Tetapi, warga suku Kalama, kalau setelah diselidiki sendiri, kamu mengetahui, ‘Hal ini tidak berguna, hal ini tercela, hal ini tidak dibenarkan oleh para Bijaksana, hal ini kalau terus dilakukan akan mengakibatkan kerugian dan penderitaan, maka sudah selayaknya kamu menolak hal-hal tersebut.”
4. “Sekarang, bagaimana pendapatmu, warga suku Kalama? Kalau keserakahan (lobha) timbul dalam diri seorang manusia, apakah itu membawa keuntungan atau kerugian?”
“Akan membawa kerugian, Yang Mulia.”
“Sekarang, warga suku Kalama, seseorang yang serakah dicengkeram oleh keserakahan dan tidak dapat mengendalikan dirinya lagi; apakah orang itu tidak mungkin akan membunuh makhluk hidup, mengambil sesuatu yang tidak diberikan, melakukan perzinahan, mengucapkan kata-kata yang tidak benar, dan juga menyebabkan orang lain berbuat demikian; bukankah hal itu akan mengakibatkan kerugian dan penderitaan baginya untuk waktu yang lama?”
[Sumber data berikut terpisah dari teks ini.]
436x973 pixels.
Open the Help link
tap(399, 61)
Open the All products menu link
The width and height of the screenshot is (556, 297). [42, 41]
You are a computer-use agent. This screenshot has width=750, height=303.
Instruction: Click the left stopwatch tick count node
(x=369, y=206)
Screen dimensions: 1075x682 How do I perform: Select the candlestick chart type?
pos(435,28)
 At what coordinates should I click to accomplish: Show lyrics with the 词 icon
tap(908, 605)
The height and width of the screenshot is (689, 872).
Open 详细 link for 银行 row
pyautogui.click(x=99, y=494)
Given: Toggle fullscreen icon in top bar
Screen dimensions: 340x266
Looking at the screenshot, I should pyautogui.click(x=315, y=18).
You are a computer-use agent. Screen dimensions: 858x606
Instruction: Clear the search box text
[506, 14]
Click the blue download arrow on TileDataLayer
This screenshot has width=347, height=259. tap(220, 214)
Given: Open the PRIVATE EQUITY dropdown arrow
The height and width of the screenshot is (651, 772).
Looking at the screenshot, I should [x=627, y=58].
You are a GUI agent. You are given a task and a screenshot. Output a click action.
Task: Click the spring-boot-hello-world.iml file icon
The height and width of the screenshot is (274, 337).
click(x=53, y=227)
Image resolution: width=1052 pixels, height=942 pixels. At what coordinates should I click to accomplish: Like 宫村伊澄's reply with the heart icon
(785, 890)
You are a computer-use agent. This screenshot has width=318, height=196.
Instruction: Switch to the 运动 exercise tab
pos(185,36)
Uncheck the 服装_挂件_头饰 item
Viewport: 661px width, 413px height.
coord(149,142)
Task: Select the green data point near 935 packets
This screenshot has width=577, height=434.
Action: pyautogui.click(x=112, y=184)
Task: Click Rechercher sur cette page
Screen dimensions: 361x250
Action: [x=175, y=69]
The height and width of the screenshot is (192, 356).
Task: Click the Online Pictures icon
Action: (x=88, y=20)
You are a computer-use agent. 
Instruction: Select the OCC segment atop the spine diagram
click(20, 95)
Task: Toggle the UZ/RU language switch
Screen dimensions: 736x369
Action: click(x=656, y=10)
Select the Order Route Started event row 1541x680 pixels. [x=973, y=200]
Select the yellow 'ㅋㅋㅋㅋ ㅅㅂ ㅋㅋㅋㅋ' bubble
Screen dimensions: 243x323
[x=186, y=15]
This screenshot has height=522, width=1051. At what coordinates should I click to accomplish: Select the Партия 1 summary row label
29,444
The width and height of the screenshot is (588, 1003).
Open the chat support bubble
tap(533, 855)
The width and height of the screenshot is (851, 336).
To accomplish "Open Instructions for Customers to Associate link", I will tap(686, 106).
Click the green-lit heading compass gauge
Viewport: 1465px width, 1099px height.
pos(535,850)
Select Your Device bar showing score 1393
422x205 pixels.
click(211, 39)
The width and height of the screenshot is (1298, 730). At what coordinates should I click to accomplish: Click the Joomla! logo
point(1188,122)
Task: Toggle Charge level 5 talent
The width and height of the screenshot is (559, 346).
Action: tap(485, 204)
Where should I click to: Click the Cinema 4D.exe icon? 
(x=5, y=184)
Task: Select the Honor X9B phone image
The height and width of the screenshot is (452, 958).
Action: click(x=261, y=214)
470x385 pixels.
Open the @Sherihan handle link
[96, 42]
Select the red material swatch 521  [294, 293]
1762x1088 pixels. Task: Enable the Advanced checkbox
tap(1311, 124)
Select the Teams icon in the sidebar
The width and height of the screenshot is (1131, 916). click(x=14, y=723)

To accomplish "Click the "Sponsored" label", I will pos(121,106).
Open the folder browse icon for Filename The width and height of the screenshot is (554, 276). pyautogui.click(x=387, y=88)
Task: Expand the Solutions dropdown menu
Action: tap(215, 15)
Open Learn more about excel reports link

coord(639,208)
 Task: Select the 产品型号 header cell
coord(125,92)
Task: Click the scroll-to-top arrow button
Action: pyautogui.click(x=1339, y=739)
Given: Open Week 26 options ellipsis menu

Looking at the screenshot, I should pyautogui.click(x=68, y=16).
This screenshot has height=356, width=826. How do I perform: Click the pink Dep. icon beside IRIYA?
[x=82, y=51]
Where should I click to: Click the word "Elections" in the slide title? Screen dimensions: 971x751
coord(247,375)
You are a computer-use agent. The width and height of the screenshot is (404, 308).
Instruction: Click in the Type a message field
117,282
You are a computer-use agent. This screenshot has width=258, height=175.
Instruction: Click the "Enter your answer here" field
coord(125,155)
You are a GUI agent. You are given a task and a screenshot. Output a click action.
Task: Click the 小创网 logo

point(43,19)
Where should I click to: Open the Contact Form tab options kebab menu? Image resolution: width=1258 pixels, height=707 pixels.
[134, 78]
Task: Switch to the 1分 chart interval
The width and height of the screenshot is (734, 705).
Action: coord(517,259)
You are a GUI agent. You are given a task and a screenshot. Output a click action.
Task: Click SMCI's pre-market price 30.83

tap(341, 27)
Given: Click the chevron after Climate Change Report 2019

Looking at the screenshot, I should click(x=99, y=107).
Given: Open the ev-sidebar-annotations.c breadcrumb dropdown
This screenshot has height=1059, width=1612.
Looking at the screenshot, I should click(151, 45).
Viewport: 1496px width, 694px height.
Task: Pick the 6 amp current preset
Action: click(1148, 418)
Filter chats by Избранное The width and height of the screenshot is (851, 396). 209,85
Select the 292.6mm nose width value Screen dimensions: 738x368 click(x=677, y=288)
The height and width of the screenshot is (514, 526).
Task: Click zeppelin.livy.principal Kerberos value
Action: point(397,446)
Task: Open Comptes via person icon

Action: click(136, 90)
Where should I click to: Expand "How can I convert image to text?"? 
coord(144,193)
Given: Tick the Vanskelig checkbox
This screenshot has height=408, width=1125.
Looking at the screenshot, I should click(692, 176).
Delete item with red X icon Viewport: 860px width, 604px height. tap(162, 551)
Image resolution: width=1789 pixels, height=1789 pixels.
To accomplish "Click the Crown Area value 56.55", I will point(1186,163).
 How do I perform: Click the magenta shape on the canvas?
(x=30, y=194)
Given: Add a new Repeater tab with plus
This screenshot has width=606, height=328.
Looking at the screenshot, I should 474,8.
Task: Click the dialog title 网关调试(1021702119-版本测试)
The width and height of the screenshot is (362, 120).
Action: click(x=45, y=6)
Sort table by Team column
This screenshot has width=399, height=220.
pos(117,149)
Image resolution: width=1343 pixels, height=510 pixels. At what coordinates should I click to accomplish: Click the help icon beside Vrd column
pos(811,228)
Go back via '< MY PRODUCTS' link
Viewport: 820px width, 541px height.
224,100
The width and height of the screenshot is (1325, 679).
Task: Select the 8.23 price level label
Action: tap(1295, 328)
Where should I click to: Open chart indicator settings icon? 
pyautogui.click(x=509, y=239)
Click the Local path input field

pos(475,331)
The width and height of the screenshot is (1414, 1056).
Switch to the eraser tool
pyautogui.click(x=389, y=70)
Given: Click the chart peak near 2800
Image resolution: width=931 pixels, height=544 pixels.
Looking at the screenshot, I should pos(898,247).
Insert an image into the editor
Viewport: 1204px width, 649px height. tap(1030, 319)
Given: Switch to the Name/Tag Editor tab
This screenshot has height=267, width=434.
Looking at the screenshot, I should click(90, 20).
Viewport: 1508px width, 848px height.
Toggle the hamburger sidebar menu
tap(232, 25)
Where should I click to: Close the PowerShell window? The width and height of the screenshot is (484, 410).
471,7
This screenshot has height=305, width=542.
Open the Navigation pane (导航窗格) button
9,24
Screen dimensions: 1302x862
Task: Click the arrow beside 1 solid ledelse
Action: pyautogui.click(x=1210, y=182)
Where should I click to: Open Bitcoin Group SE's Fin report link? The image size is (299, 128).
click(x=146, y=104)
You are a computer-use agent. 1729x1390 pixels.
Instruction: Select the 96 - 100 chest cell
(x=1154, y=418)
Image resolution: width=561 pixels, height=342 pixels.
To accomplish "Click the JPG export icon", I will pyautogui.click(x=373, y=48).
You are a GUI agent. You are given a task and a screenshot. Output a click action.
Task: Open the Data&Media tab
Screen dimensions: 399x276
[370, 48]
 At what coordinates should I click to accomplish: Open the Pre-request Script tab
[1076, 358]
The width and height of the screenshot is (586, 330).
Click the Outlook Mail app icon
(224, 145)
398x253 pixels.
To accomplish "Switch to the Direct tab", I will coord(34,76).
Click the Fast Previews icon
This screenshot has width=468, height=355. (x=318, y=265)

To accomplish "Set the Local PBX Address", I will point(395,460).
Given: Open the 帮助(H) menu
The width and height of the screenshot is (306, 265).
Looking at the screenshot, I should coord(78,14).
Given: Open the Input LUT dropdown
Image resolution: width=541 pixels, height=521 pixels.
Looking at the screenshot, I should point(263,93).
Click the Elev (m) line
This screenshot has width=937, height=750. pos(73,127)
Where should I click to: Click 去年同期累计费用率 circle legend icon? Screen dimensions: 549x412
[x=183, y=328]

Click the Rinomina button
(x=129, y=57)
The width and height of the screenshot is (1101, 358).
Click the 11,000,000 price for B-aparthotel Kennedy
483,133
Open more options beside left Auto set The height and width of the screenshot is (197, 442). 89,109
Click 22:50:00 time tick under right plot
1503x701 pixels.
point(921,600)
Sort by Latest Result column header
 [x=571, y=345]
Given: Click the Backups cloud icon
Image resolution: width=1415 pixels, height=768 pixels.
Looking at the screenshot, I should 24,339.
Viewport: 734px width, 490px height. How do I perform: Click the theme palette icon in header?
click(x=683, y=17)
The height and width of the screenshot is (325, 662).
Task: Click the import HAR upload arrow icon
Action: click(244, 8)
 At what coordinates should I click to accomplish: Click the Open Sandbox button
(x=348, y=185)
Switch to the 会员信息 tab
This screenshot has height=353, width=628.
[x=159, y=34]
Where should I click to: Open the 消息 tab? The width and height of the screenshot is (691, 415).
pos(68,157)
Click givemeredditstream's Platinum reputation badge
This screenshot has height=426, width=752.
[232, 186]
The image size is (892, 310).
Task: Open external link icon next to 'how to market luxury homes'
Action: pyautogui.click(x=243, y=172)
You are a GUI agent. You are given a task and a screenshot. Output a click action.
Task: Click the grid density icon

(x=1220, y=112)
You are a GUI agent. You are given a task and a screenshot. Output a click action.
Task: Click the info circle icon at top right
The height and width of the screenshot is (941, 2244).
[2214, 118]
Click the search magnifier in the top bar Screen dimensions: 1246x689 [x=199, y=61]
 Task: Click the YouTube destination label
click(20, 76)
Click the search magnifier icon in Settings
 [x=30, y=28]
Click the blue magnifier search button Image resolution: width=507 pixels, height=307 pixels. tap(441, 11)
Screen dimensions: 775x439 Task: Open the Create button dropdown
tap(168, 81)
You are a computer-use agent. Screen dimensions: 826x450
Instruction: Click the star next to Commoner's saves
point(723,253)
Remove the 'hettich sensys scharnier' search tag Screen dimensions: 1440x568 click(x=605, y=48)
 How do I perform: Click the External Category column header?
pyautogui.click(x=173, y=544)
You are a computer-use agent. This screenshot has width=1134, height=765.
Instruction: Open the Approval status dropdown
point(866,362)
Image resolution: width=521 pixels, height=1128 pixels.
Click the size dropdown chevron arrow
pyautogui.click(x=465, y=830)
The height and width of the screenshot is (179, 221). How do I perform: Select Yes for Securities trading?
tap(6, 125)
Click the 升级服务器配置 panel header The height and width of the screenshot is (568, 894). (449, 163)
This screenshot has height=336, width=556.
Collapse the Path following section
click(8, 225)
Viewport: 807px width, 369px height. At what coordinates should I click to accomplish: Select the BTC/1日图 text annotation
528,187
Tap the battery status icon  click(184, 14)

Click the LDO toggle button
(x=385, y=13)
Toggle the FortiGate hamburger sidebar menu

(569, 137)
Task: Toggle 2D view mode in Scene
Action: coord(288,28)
“Memang demikian, Yang Mulia.”
5. “Sekarang, bagaimana pendapatmu, warga suku Kalama? Kalau kebencian (dosa) timbul dalam diri seorang manusia, apakah itu akan membawa keuntungan atau kerugian?”
“Akan membawa kerugian, Yang Mulia.”
“Sekarang, warga suku Kalama, seseorang yang membenci, dicengkeram oleh kebencian dan tidak dapat mengendalikan dirinya lagi; apakah orang itu tidak mungkin akan membunuh makhluk hidup, mengambil sesuatu yang tidak diberikan, melakukan perzinahan, mengucapkan kata-kata yang tidak benar, dan juga menyebabkan orang lain berbuat demikian; bukankah hal itu akan mengakibatkan kerugian dan penderitaan baginya untuk waktu yang lama?”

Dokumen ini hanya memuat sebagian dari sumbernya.